Earnhardt on solid ground entering AdvoCare 500
August 31, 2013, Kenny Bruce, NASCAR.com
Related: Lineup for AdvoCare 500 | Sprint Cup standings
HAMPTON, Ga. -- Dale Earnhardt Jr. hasn’t clinched a spot in this year’s NASCAR Chase For The Sprint Cup, but the NASCAR Sprint Cup Series’ most popular driver is on much more solid ground today.
He found his footing at Bristol, curtailing the freefalls of Watkins Glen and Michigan where 30th- and 36th-place finishes threatened to pull the Hendrick Motorsports driver completely out of the Chase picture.

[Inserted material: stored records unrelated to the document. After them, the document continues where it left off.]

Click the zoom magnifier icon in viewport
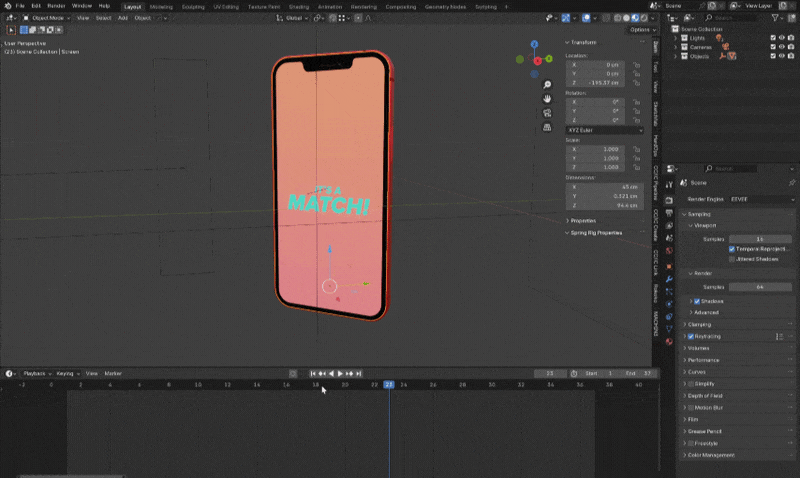Screen dimensions: 800x478 pyautogui.click(x=548, y=84)

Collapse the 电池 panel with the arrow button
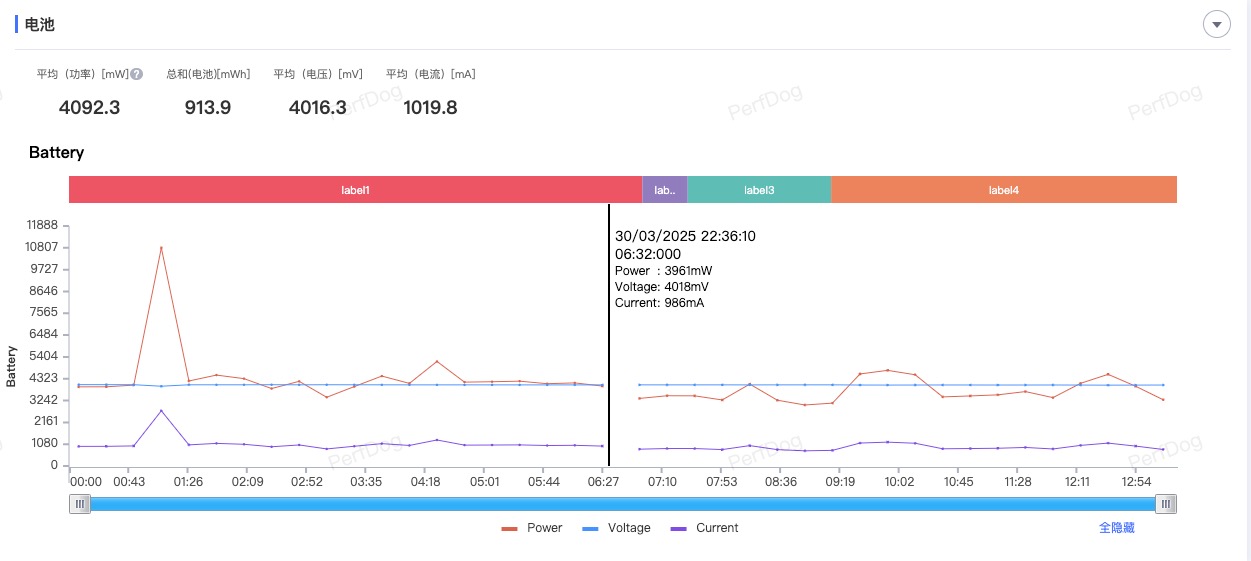tap(1216, 24)
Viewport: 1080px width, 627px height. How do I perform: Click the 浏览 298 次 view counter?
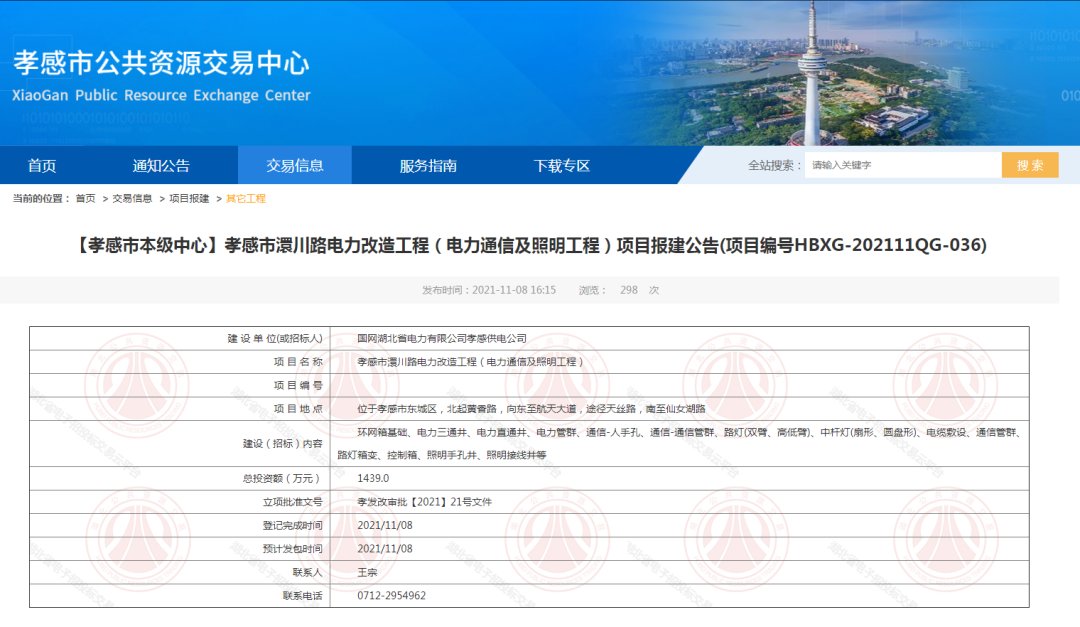(619, 290)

Heading into Sunday night's AdvoCare 500 at Atlanta Motor Speedway (7:30 p.m. ET, ESPN), Earnhardt Jr., 38, says he feels much better about his team’s chances entering this year’s postseason.
“I was real nervous going into Bristol,” he said Friday at AMS. “A bullring like that with only 20 points from 11th (place) was a bit difficult on our nerves.
“We didn’t really get to race as aggressively as we’d like to, but we still had a good night, a good car and drove a smart race.”
His 10th-place finish on the high-banked half-mile track in Tennessee expanded the gap from 20 to 33 points between himself and 11th place, a position held by defending series champion Brad Keselowski. A bit of breathing room as he seeks to make his sixth Chase appearance.
His goal is to exit Atlanta no worse than his current situation, better if possible.
“I don’t really have a set number (of points in mind),” Earnhardt Jr. said. “Thirty-three is good. … I don’t want to lose any spots. I don’t want to fall to eighth. I don’t want to fall to ninth. I don’t want to be 10th. I want to be seventh or better. We don’t want to go into the Chase sputtering and just making it by the skin of our teeth at all.”
A 19-time winner in Cup, Earnhardt Jr. hasn’t won a Cup race since June of 2012 at Michigan International Speedway. He will start eighth in Sunday's race, second-best among the four Hendrick Motorsports drivers.
The team, headed up by crew chief Steve Letarte, avoided a potential setback at Bristol, pitting for fuel with only 50 laps remaining in the 500-lap race. The call to guarantee gas wouldn’t be an issue came with a price -- Earnhardt Jr. went from fifth to 15th with the stop. He made up five spots in the final 50 laps.
It was the correct call, he said, even though the team discovered afterward that “we were a gallon of gas to the good.”
“That eats away at you, because you know you had a chance to run a little bit better,” he said. “But me and Steve understand … realistically we gave away two points, three points. We would have started on the inside right behind Jeff (Gordon) and on the inside was not the way to go. He got trained on the outside by a bunch of guys andfinished seventh. So we’d have been somewhere around where he was and finished maybe eighth or ninth.
“At the time it was bothering me and I was real nervous inside the car; if we had run out we’d have been fools and made a lot of people upset, including ourselves.
“It would have been really difficult. It was something we had to do. Under the circumstances, it was adecision we had to make.”
Atlanta, where he has one career win (the March 2004 race) in 25 Cup starts, has been one of Earnhardt Jr.’s better tracks. His average finish of 12.5 is second only to Bristol. He finished seventh in last year’s race here.